PEPC gene family plays a crucial role in C4 and CAM photosynthesis and is considered to cause the convergent evolution of these CCMs. In the present study, we detected the convergent amino acid sites of PEPC gene family using relatively limited genomic datasets. In the evolutionary history of the PEPC gene family, gene duplication frequently occurred due to multiple WGD events, but no strong association was observed between PEPC gene duplication and CAM/C4 evolution. 3D protein structures of PEPC gene family are also not associated with C4 and CAM evolution. Additionally, four sites with convergent substitutions were detected in C4-PEPC isoforms, two of which were key functional positions to switch the photosynthetic pathway from C3 to C4 activity. However, no convergent sites were detected in CAM-PEPC genes. Our results indicated that convergent molecular substitutions of PEPC genes played key roles for the origin and convergent evolution of C4 photosynthesis, but convergent evolution of CAM photosynthesis maybe not caused by convergence at the amino acid level in PEPC proteins. However, our limited sampling maybe affect the inference of molecular convergence. In future, the clearly evolutionary trajectories of PEPC genes will be clarified by more genomic data, which included more species of CAM, C4 and C3 relatives.
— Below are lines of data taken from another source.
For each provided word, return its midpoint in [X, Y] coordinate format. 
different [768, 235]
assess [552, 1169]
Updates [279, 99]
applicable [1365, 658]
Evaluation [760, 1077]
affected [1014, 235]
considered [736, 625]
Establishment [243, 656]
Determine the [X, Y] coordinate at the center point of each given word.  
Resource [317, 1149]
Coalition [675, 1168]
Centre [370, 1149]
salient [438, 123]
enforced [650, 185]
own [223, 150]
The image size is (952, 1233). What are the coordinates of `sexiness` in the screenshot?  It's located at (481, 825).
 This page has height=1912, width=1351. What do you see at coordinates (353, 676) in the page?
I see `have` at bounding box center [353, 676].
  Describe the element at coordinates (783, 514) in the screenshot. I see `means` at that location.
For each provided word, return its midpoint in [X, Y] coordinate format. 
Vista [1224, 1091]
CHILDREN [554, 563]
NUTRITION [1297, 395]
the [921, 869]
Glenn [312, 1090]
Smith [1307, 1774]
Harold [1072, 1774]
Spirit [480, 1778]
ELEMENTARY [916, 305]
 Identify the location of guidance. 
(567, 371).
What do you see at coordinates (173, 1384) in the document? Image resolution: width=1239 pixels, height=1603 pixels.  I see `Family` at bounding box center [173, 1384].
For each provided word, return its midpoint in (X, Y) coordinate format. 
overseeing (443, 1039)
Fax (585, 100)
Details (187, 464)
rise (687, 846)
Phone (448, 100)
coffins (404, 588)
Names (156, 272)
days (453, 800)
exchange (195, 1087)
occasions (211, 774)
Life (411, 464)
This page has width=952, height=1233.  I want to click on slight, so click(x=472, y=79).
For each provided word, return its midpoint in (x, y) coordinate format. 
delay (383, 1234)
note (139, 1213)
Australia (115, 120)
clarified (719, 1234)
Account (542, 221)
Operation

Molecular convergent sites of 42 PEPC gene/clade combinations in CAM and C4 species
1–33: PEPC gene/clade combinations in CAM plants. 34–42: PEPC gene/clade combinations in C4 plants. PCOC: Profile Change with One Change model; PC: Profile Change model; OC: One Change model, all models were in detail explained by Rey et al. (2018). Posterior probabilities (pp) for the PCOC, PC, and OC models are summarized by top box colors, and the amino acid colors correspond to different amino acid equilibrium frequencies (i.e., different profiles) of the Profile Change with One Change model (PCOC model). Aan, Anthoceros angustus; Aco, Ananas comosus; Afi, Azolla filiculoides; Ahy, Amaranthus hypochondriacus; Atr, Amborella trichopoda; Ath, Arabidopsis thaliana; Gmo, Gnetum montanum; Isi, Isoetes sinensis; Kfe, Kalanchoe fedtschenkoi; Mpo, Marchantia polymorpha; Osa, Oryza sativa; Pab, Picea abies; Pbi, Platycerium bifurcatum; Ppa, Physcomitrella patens; Smo, Selaginella moellendorffii; Smu, Spirogloea muscicola; Zma, Zea mays.